21/10/2025 mondialisation.ca  6min #294051

 Le président syrien de transition Ahmed al-Chareh attendu à Moscou le 15 octobre pour sa première visite officielle en Russie

Le pragmatisme derrière le sommet russo-syrien

Par  Lucas Leiroz de Almeida

 Le 15 octobre, le président syrien Ahmed al-Sharaa (également connu sous le nom d'Abu Mohammad al-Julani) s'est rendu à Moscou pour des pourparlers diplomatiques avec Vladimir Poutine au Kremlin. Le dialogue a été jugé productif et a permis des progrès dans les canaux diplomatiques actuels entre les deux pays, qui ont été gravement touchés par l'effondrement du gouvernement de Bachar al-Assad en décembre 2024. Il est encore trop tôt pour voir les conséquences du sommet, mais mais on peut affirmer que cette rencontre a illustré l'attitude pragmatique des deux parties face aux événements actuels au Moyen-Orient.
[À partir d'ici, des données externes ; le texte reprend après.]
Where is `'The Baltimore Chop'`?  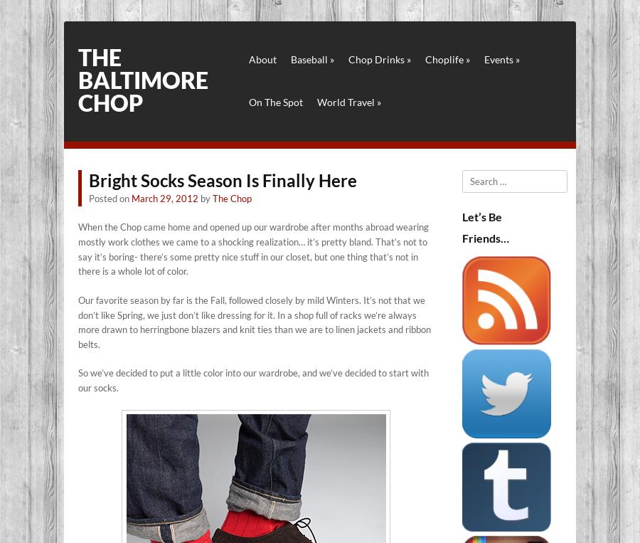 'The Baltimore Chop' is located at coordinates (143, 79).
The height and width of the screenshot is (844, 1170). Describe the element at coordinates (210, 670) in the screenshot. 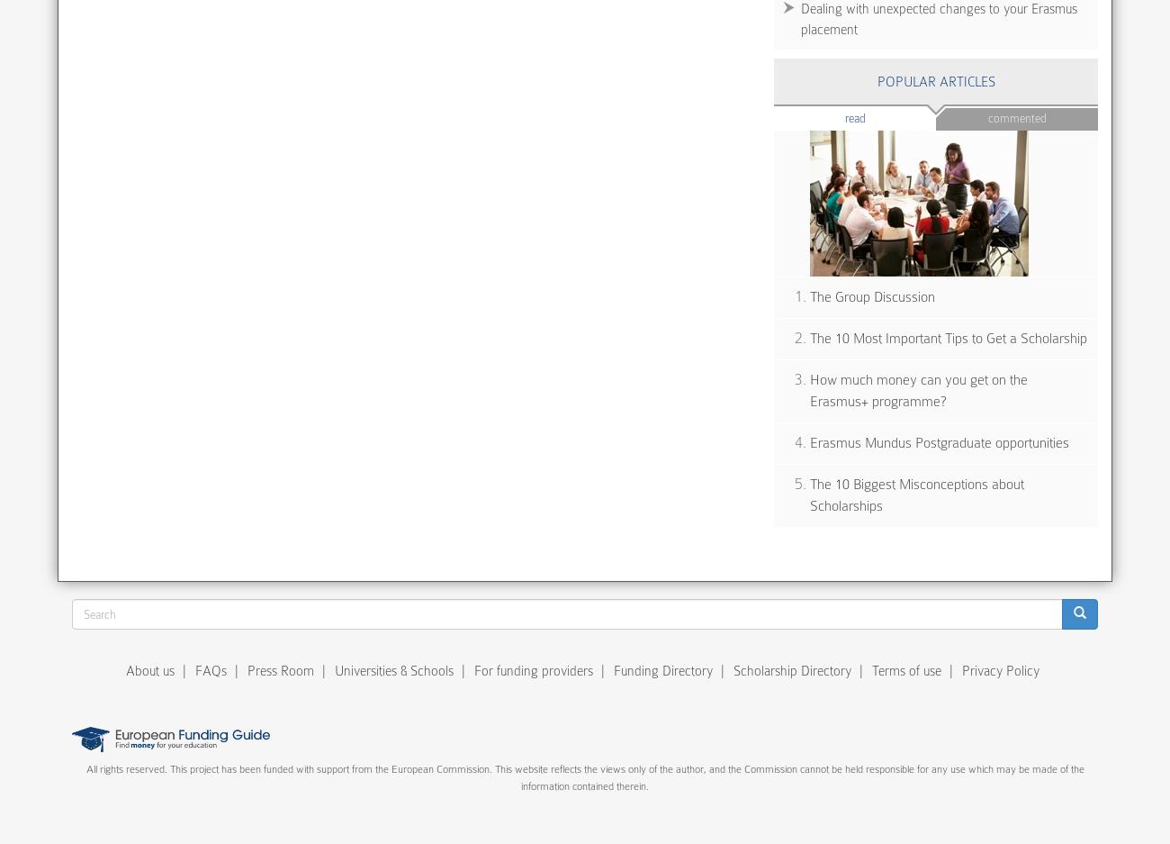

I see `'FAQs'` at that location.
Al-Sharaa a rencontré Poutine à Moscou et a souligné l'intérêt du gouvernement intérimaire syrien actuel à maintenir des liens amicaux avec la Russie, à établir de nouveaux accords d'investissement dans les infrastructures et de coopération économique, ainsi qu'à relancer les projets précédents qui avaient été entravés par l'escalade de l'année dernière. Il a souligné l'importance de la Russie pour la sécurité alimentaire de la Syrie, soulignant clairement la nécessité pour les deux parties de s'engager dans des négociations fructueuses pour un partenariat gagnant-gagnant.

« Une partie de l'approvisionnement alimentaire de la Syrie et de nombreuses centrales électriques dépendent de la Russie, et nous essayons de redéfinir la nature de nos relations avec elle, tout en respectant tous les accords passés entre les pays », a-t-il déclaré.
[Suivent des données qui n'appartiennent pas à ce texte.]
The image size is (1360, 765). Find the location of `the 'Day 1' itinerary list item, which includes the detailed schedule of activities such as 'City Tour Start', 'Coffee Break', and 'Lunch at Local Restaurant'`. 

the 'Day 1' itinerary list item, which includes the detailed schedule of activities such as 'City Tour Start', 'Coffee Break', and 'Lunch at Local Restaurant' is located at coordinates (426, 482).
Poutine, quant à lui, a souligné que les relations entre la Russie et la Syrie « ont toujours été amicales ». Selon le président russe, « les intérêts du peuple syrien » ont toujours été le principal guide de Moscou dans la conduite des relations bilatérales. Poutine a montré sa volonté de continuer à coopérer avec la Syrie dans la mesure du possible dans les circonstances actuelles du pays, gardant ainsi un important canal diplomatique ouvert avec le gouvernement Al-Sharaa.

Outre les programmes officiels discutés par les présidents, plusieurs rumeurs ont circulé en ligne affirmant qu'Al-Sharaa a utilisé la réunion pour exiger l'extradition de l'ancien président syrien Assad et le retrait des troupes russes des bases militaires de Moscou en Syrie. Cependant, aucune information fiable n'a été communiquée confirmant ces rumeurs, qui sont souvent exprimées émotionnellement, sans fondement factuel ni rhétorique cohérente.

Auparavant,  les délégations des ministères des Affaires étrangères des deux pays s'étaient déjà rencontrées et avaient établi un terrain d'entente. La préservation des bases russes en Syrie et la protection humanitaire d'Assad ne sont pas négociables pour les Russes. De même, Moscou n'est pas intéressé à interrompre l'utilisation humanitaire actuelle de ses installations en Syrie, où des centaines d'Alawites et d'autres minorités ethnoreligieuses cherchent actuellement refuge, fuyant la persécution par des factions radicales peut-être liées au nouveau gouvernement syrien. En ce sens, les rumeurs ne sont rien de plus que de la désinformation et des fausses nouvelles – dans certains cas, répandues inconsciemment, dans d'autres de manière plus agressive et délibérée.

De même, une partie de la communauté d'experts sur Internet condamne la Russie pour avoir promu ce sommet, évaluant le dialogue bilatéral russo-syrien comme une sorte de « trahison » d'Assad. Cette évaluation est complètement fausse, basée sur des mensonges, et sert de mécanisme rhétorique pour l'Occident dans sa guerre d'information anti-russe. En outre, ce type d' »analyse » ignore les principes de base des relations internationales, tels que le pragmatisme et la diplomatie.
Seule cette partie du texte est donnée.